Starting point is 01:38:38 I'm safe. I'm supported. And I'm in the process of healing with your body still. and your mind beginning to fall more quiet will turn even deeper inward by imagining your body is a vast quiet workshop and even though you may be fully at rest right now this workshop and its billions of little workers are humming away envision your bloodstream as a river of liquid light and energy, carrying everything your body needs to rebuild and removing all of the things that aren't serving it. See the oxygen that you're inhaling with each breath as tiny,
Starting point is 01:40:13 glowing spheres of energy being delivered intelligently to the exact spot that needs healing the most. see the protectors of the body, the white blood cells, moving to the area of injury or illness, and watch, as they delicately and carefully clear away debris, injured tissue, and gently knit everything back together. Even better than it was before, envision the area of pain or illness. illness as being bathed in a cool, soothing light, which acts as a local anesthetic, just softening
Starting point is 01:41:32 the nerves in that area, quieting the signal from them, and bringing a profound sense of peace and relaxation to the cells there, allowing them to focus on what's most important right now, which is their own healing and well-being. And in this way, every cell in your body is working together in perfect concert for you. They know exactly what to do. You don't have to direct them or tell them anything. The only thing they need is for you to give them the rest and the time to support their work, which is precisely what you're doing right now.
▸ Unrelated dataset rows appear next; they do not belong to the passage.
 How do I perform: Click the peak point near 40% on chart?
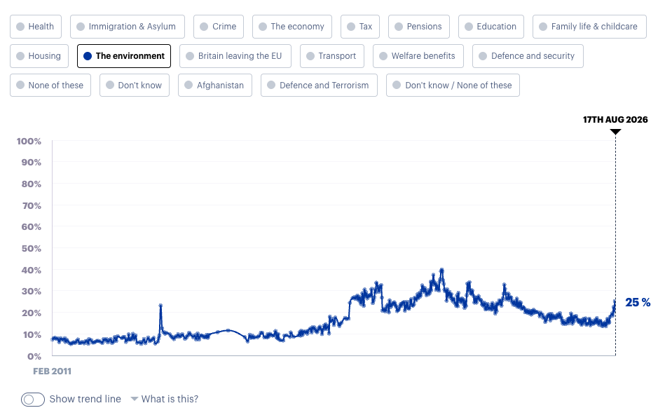(x=441, y=271)
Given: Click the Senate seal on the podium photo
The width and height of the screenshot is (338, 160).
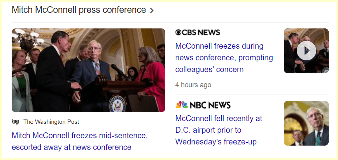Looking at the screenshot, I should (117, 103).
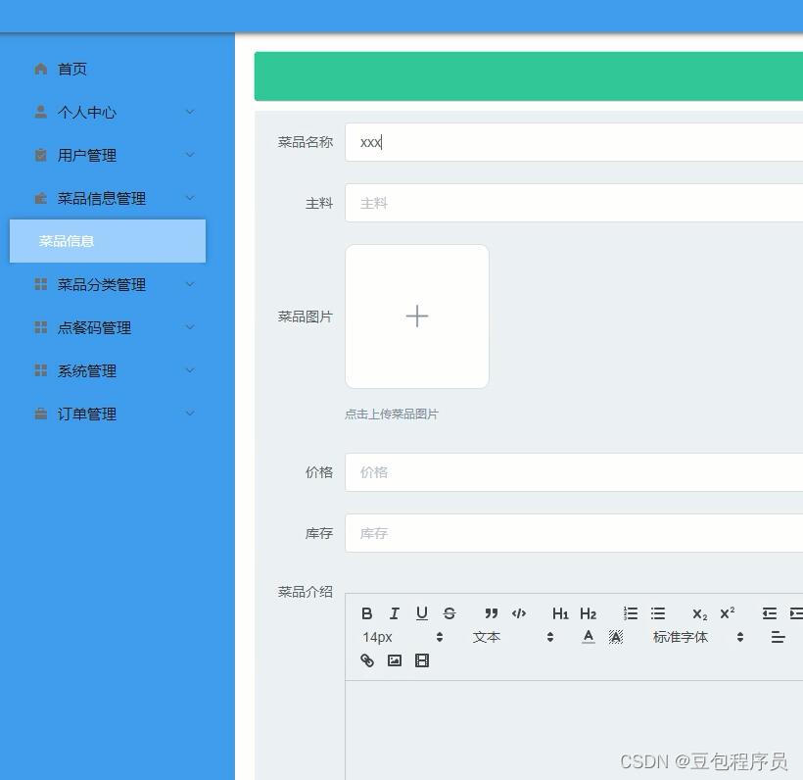Apply strikethrough formatting

[449, 613]
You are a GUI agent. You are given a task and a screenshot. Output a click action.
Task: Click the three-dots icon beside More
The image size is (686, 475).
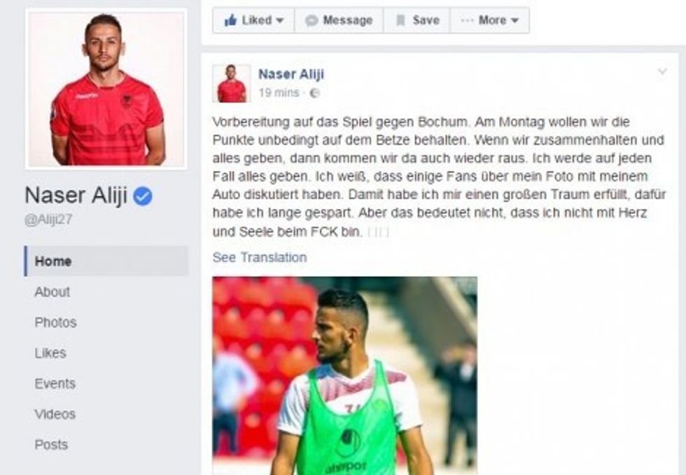(x=467, y=20)
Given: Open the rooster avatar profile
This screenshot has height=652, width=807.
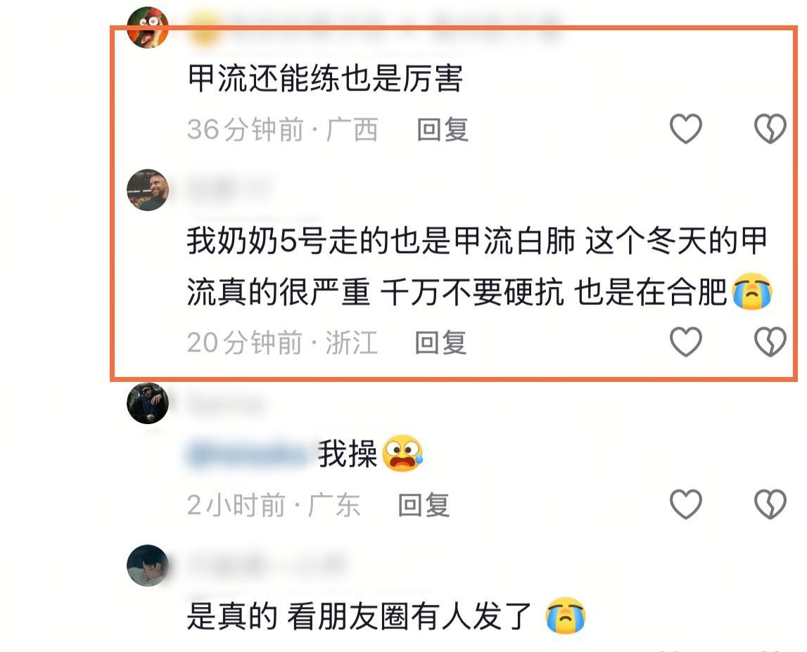Looking at the screenshot, I should (x=148, y=27).
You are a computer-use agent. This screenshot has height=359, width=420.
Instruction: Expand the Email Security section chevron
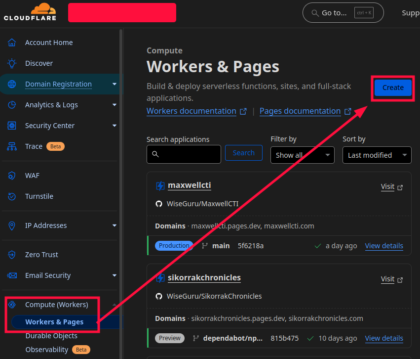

Starting point is 01:42:50 So send a silent thank you to each and every one of the cells in your body for all of the ways in which they support your health, your well-being, your life, and your healing in this moment. And now, as the heaviness of sleep, begins to pull a little more consistently. We'll begin to reframe the stories we tell ourselves about our health. And we'll do this through a handful of simple, positive affirmations, which are designed to help you recognize that the catastrophe is over.
Starting point is 01:43:59 The what-ifs are fading. You are here in this moment, alive and breathing right here and right now. You are on the journey of healing, moving forward, and you can simply listen along and let these words echo through your mind and your being as you drift deeper and deeper. My body is a self-healing organism. discomfort or injury is temporary, but my resilience is permanent. I release the need to know when or how I'll heal. I'm trusting the healing process.
Starting point is 01:45:37 I am prioritizing my well-being, kind, patient, and gentle with myself. I am capable of profound healing. growing stronger every day. I am letting go of all worries and concerns. I am finding peace in the present moment. Healthy. I am happy. I am space for healing by allowing myself to relax deeper and deeper.